As part of our asset allocation work, we compared the MSCI United Kingdom (as a proxy for UK equities) with four asset classes typically described as having defensive qualities – UK gilts, global government bonds (hedged to sterling), global government bonds (unhedged) and short-term gilts.

We focused on the worst peak-to-trough drawdowns of the MSCI UK since 1975 and the defensive qualities of the four asset classes are clear when you focus in on the biggest drawdowns that ended in 2003 and 2009. There were some drawdown periods where the asset classes merely protected rather than appreciated, but only in one period (1994) did all four lose money.
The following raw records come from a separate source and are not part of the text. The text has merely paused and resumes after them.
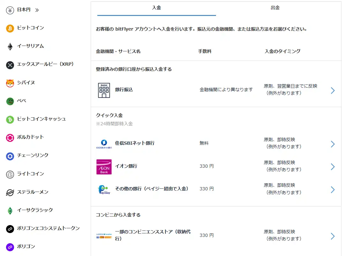Click the チェーンリンク hexagon icon
This screenshot has height=256, width=344.
pos(10,156)
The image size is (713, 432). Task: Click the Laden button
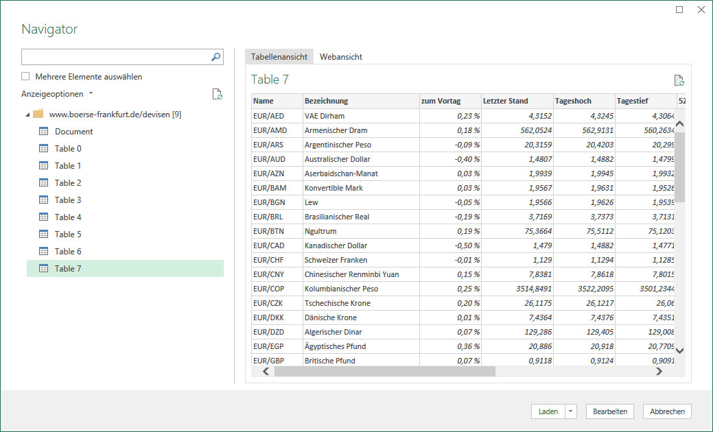point(548,411)
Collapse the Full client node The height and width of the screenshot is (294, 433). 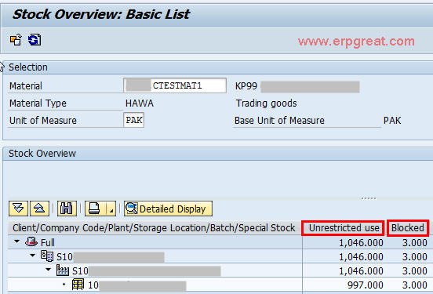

We also looked at the price return of gilts in these periods as the carry benefit will clearly be lower today than historically. Excluding income and the contribution of gilts in the drawdown periods is rarely significant – offering capital protection rather than offsetting other losses.

Other fixed income asset classes, like investment grade credit, almost always underperform government bonds in periods of drawdown and do a poor job of protecting clients’ capital.

US dollar

It is a common belief among investors that the US dollar is a safe haven currency and can help protect capital in times of stress. This was most clearly seen in the 2008 crisis when the US dollar delivered extremely strong returns against sterling. Global bonds unhedged returned a staggering 59% in the 2008/09 drawdown against a UK equity return of -38.4%.

However, when focusing on the 10 worst drawdowns since 1974, the dollar doesn’t fare so well, appreciating in only three of the ten periods examined. It is the Swiss franc that fared the best, appreciating in eight of the ten drawdowns.

Fair Value?

For every asset class, Morningstar’s investment management group generates what we consider a fair value based on our long-term analysis. Our fair value for the UK 10 year gilt is between 4% and 5% – clearly a long way above today’s rate of 1.2%.

It seems a long time ago but the 10-year gilt yield was sitting at 3.49% as recently as December 2013. A return to these levels from today’s 1.2% in 12 months would produce a return of -20.9% for the 10 year bond; if it took two years to return to this level, the return would be -9.4% in year one and -8.4% in year two. Clearly these types of return would make a defensive client very uneasy indeed.

However, it would be remiss to discount the UK moving to a German yield scenario. In this scenario, unlikely but not completely unrealistic, the return in the first year would be 13% plus.

In our Morningstar Managed Portfolios, our government bond level is at record lows – and we have been moving assets into cash at the asset allocation level. In 2010, for example, we advised conservative clients to invest 25% in gilts and 15% in cash. This year we’ve reduced the gilt weight to 14% and increased cash to 20%.

Our view is that even with yields at record lows, it is difficult to ignore history and the humble government bond remains one of the better sources of diversification.